Assignment
Could you reproduce every record below exactly as written?

Records shown
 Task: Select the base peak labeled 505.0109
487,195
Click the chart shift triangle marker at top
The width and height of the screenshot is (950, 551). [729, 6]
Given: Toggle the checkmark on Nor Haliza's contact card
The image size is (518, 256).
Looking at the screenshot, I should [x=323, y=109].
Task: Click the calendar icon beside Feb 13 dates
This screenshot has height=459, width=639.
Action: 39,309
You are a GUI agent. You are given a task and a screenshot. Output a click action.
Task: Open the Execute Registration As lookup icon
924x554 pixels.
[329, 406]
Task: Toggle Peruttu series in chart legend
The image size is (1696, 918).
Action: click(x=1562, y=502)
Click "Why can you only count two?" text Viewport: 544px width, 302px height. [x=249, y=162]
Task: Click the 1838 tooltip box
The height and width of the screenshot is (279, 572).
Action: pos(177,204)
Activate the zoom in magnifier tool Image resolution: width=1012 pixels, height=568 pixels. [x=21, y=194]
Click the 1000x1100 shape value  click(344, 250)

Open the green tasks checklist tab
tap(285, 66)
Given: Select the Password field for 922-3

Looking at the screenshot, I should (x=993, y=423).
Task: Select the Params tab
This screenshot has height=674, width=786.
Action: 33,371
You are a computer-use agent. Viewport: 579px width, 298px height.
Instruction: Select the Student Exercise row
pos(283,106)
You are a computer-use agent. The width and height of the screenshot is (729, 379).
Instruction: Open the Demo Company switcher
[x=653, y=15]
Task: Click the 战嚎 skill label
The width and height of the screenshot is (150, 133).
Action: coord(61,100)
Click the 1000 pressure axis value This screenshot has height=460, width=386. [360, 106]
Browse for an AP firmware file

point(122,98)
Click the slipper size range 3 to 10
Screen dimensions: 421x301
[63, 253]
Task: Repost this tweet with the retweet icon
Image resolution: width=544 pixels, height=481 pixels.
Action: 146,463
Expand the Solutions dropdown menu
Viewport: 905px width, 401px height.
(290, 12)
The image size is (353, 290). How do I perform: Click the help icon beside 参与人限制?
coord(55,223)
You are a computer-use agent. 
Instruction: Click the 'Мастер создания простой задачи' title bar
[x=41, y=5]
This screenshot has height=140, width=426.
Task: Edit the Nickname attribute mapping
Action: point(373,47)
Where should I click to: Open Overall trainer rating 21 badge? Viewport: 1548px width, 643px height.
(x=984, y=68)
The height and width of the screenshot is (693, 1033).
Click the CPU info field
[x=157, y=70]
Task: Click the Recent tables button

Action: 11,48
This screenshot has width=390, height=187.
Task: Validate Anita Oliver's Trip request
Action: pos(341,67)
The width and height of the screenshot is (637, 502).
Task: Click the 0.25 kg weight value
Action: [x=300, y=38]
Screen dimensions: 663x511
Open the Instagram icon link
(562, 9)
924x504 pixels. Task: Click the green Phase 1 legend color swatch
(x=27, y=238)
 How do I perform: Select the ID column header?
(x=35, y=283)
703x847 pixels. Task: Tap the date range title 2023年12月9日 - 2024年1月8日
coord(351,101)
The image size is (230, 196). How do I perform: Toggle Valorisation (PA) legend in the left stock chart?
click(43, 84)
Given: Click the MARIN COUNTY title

The completed task
 Task: Select the base peak labeled 505.0109
487,195
Click the chart shift triangle marker at top
The width and height of the screenshot is (950, 551). [729, 6]
Given: Toggle the checkmark on Nor Haliza's contact card
The image size is (518, 256).
Looking at the screenshot, I should [x=323, y=109].
Task: Click the calendar icon beside Feb 13 dates
This screenshot has height=459, width=639.
Action: 39,309
You are a GUI agent. You are given a task and a screenshot. Output a click action.
Task: Open the Execute Registration As lookup icon
924x554 pixels.
[329, 406]
Task: Toggle Peruttu series in chart legend
The image size is (1696, 918).
Action: click(x=1562, y=502)
Click "Why can you only count two?" text Viewport: 544px width, 302px height. [x=249, y=162]
Task: Click the 1838 tooltip box
The height and width of the screenshot is (279, 572).
Action: pos(177,204)
Activate the zoom in magnifier tool Image resolution: width=1012 pixels, height=568 pixels. [x=21, y=194]
Click the 1000x1100 shape value  click(344, 250)

Open the green tasks checklist tab
tap(285, 66)
Given: Select the Password field for 922-3

Looking at the screenshot, I should (x=993, y=423).
Task: Select the Params tab
This screenshot has height=674, width=786.
Action: 33,371
You are a computer-use agent. Viewport: 579px width, 298px height.
Instruction: Select the Student Exercise row
pos(283,106)
You are a computer-use agent. The width and height of the screenshot is (729, 379).
Instruction: Open the Demo Company switcher
[x=653, y=15]
Task: Click the 战嚎 skill label
The width and height of the screenshot is (150, 133).
Action: coord(61,100)
Click the 1000 pressure axis value This screenshot has height=460, width=386. [360, 106]
Browse for an AP firmware file

point(122,98)
Click the slipper size range 3 to 10
Screen dimensions: 421x301
[63, 253]
Task: Repost this tweet with the retweet icon
Image resolution: width=544 pixels, height=481 pixels.
Action: 146,463
Expand the Solutions dropdown menu
Viewport: 905px width, 401px height.
(290, 12)
The image size is (353, 290). How do I perform: Click the help icon beside 参与人限制?
coord(55,223)
You are a computer-use agent. 
Instruction: Click the 'Мастер создания простой задачи' title bar
[x=41, y=5]
This screenshot has height=140, width=426.
Task: Edit the Nickname attribute mapping
Action: point(373,47)
Where should I click to: Open Overall trainer rating 21 badge? Viewport: 1548px width, 643px height.
(x=984, y=68)
The height and width of the screenshot is (693, 1033).
Click the CPU info field
[x=157, y=70]
Task: Click the Recent tables button

Action: 11,48
This screenshot has width=390, height=187.
Task: Validate Anita Oliver's Trip request
Action: pos(341,67)
The width and height of the screenshot is (637, 502).
Task: Click the 0.25 kg weight value
Action: [x=300, y=38]
Screen dimensions: 663x511
Open the Instagram icon link
(562, 9)
924x504 pixels. Task: Click the green Phase 1 legend color swatch
(x=27, y=238)
 How do I perform: Select the ID column header?
(x=35, y=283)
703x847 pixels. Task: Tap the date range title 2023年12月9日 - 2024年1月8日
coord(351,101)
The image size is (230, 196). How do I perform: Toggle Valorisation (PA) legend in the left stock chart?
click(43, 84)
Given: Click the MARIN COUNTY title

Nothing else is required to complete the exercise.